Latency Spike during Spark Structured Streaming

sinban04 commented 10 months ago

What kind an issue is this?

[x] Bug report. If you’ve found a bug, please provide a code snippet or test to reproduce it below.
The easier it is to track down the bug, the faster it is solved.
[ ] Feature Request. Start by telling us what problem you’re trying to solve.
Often a solution already exists! Don’t send pull requests to implement new features without first getting our support. Sometimes we leave features out on purpose to keep the project small.

Issue description

I'm using elasticsearch-hadoop to stream data into Elasticsearch server using Spark Structured Streaming. But during streaming, it shows repetitive and periodic latency spike of Operation Duration in spark.

Spark

When i tried Structured Streaming w/ console sink (print to console), it shows the stable low latency

ES

I digged into ES montoring w/ Grafana, but it shows nothing special w/ ES. It shows indexing time lower than 50ms and it doesn't matter w/ that high latency in streaming (about 50s)

ES-Hadoop connector

I saw the elasticsearch-hadoop code and i found out that it uses Bulk API to send Dataframe to ES w/ Hadoop HTTP Client.

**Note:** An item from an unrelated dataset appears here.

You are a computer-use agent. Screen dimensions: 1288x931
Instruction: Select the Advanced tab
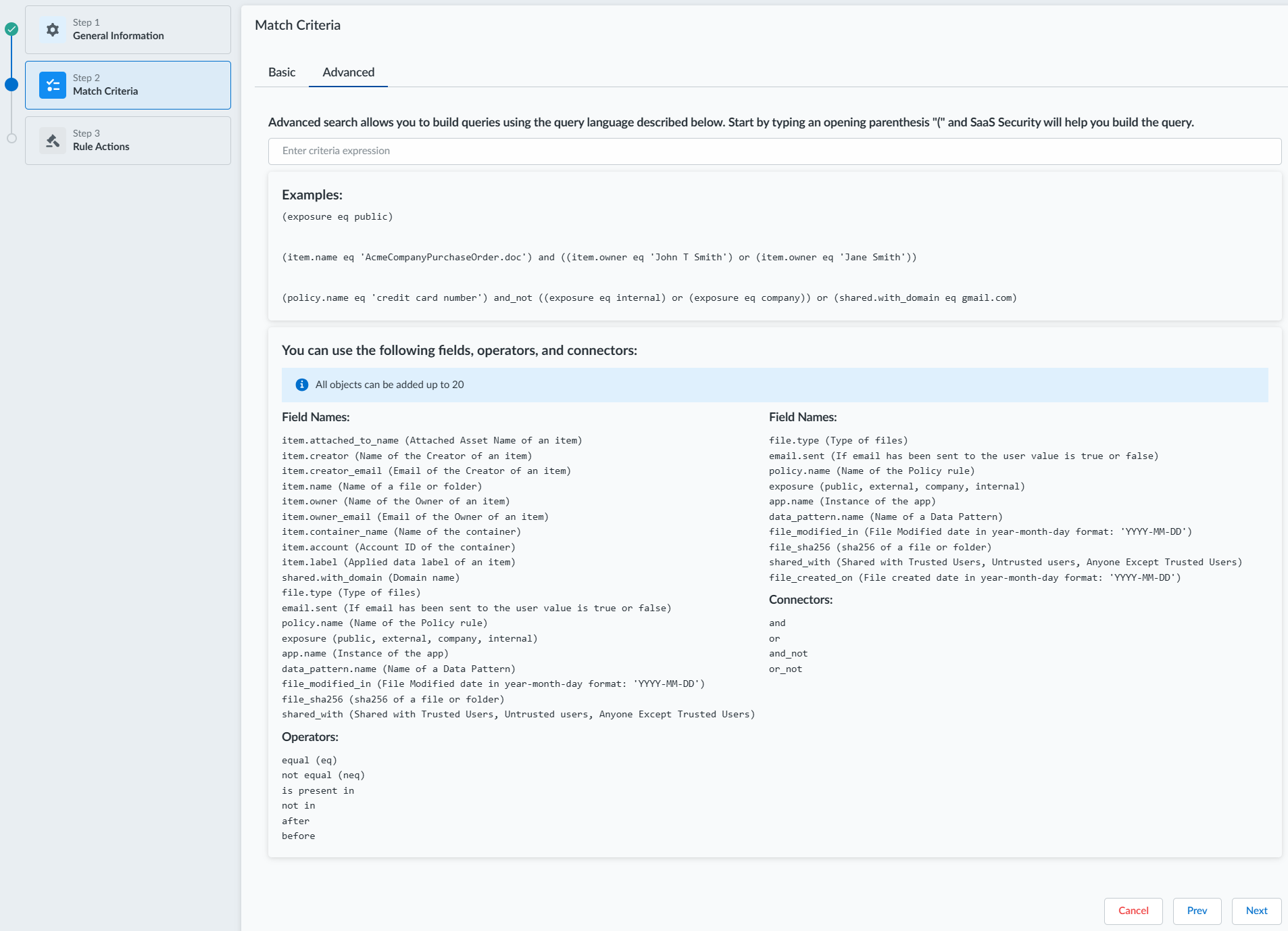point(348,72)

At first, i believed that ES does not response fast enough to spark to commit the operation even if it has done indexing But, for now i have no idea about this latency spike

Do you have any case like this ?

Steps to reproduce

Just simply use Spark Structured Streaming

    # ES Configs
    val spark = 
            SparkSession.builder
            .appName(s"Mobile Click Streaming => $datetime")
...
            .config("es.port", "10200")
            .config("es.nodes.wan.only","true")
            .config("es.index.auto.create", "true")
...
            .getOrCreate

    val esQuery = df
      .writeStream
      .outputMode("append")
      .queryName("writing_to_es")
      .format("org.elasticsearch.spark.sql")
      .trigger(org.apache.spark.sql.streaming.Trigger.ProcessingTime("60 seconds"))
      .start("feedback_latency_debug")

Version Info

OS: : Centos7

$ lsb_release -d
Description:    CentOS Linux release 7.9.2009 (Core)

JVM : Java 1.8.0_112

$ java -version
java version "1.8.0_112"
Java(TM) SE Runtime Environment (build 1.8.0_112-b15)
Java HotSpot(TM) 64-Bit Server VM (build 25.112-b15, mixed mode)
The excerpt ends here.